Open this page and click "Play Now" — Skate Or Die: Tour de Thrash runs free in your browser via WebAssembly emulation. No account, no payment, no installer.

Do I need to download anything to play Skate Or Die: Tour de Thrash in the browser?

No. Skate Or Die: Tour de Thrash streams from a public archive into a browser-side Game Boy emulator. Nothing is installed on your computer.

Can I save my progress in Skate Or Die: Tour de Thrash?

Yes. Save states are stored in your browser (IndexedDB) per game, and you can also use any in-game save the original Game Boy cartridge supported.

Does Skate Or Die: Tour de Thrash work on mobile devices?

Yes — the Game Boy emulator runs on iOS Safari and Android Chrome. Touch controls overlay the game; landscape mode is recommended.
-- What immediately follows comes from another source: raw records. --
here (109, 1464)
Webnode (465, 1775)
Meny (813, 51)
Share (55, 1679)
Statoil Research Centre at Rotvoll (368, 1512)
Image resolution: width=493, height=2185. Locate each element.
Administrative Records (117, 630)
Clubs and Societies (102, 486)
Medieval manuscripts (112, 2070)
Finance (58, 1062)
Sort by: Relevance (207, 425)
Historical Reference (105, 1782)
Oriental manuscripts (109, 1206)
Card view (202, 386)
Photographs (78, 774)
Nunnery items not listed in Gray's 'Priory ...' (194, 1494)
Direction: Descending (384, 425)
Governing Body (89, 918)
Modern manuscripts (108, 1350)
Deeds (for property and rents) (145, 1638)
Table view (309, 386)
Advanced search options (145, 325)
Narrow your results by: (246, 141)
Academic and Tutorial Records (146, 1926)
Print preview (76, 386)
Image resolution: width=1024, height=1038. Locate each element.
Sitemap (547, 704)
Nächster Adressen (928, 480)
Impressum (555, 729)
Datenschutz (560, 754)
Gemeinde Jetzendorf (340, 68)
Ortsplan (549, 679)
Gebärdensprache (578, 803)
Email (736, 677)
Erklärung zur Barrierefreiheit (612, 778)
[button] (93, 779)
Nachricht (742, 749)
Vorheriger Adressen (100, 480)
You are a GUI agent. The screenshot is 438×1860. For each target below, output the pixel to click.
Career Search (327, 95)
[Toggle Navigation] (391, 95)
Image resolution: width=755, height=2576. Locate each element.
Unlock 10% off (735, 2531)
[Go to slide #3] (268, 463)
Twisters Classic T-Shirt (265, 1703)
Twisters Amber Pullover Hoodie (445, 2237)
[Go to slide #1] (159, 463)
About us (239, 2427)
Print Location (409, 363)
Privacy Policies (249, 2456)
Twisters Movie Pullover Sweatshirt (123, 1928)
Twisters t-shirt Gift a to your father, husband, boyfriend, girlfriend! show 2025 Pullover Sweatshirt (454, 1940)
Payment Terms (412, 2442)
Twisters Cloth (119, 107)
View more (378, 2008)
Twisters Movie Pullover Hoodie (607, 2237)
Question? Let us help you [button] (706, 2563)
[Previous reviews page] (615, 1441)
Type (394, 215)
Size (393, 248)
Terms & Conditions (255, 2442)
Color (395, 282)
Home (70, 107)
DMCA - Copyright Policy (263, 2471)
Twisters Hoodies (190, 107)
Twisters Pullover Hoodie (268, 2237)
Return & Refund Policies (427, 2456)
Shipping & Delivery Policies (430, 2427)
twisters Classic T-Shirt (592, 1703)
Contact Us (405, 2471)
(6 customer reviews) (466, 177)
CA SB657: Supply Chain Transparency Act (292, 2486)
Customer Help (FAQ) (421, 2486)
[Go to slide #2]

Is it legal to play Skate Or Die: Tour de Thrash this way?

RetroGameSpace is a transient caching reverse-proxy and does not host first-party copies of Skate Or Die: Tour de Thrash. Game files are fetched on demand from publicly-accessible archives. You are responsible for compliance with your local laws and the bring-your-own-ROM principle.

How long does it take to beat Skate Or Die: Tour de Thrash?

A single playthrough of the main stages can be completed in roughly 30 to 45 minutes by a player familiar with the obstacle patterns. The game is short by design, targeting the pick-up-and-play nature of the Game Boy, though mastering later levels and competing via Link Cable extends the overall playtime.

Is the multiplayer mode worth setting up?

Yes, if you have access to a second Game Boy and a Link Cable. The head-to-head race mode adds genuine competitive tension that the single-player campaign lacks, and it remains the most distinctive feature of the game. Without it, the experience is notably shorter and more repetitive.

What is the most common mistake new players make?

New players tend to hold the speed input constantly and react to obstacles only when they appear on screen. The game rewards anticipation over reaction — slowing down slightly before a dense obstacle cluster gives you the timing window needed to clear it cleanly without losing a life.

Is Skate Or Die: Tour de Thrash worth playing today?

It holds modest historical interest as an early Electronic Arts Game Boy release and a piece of late-1980s skateboarding culture carried into the handheld space. As a pure gameplay experience it is brief and mechanically limited, but retro collectors and fans of the Skate or Die! series will find it a worthwhile curiosity.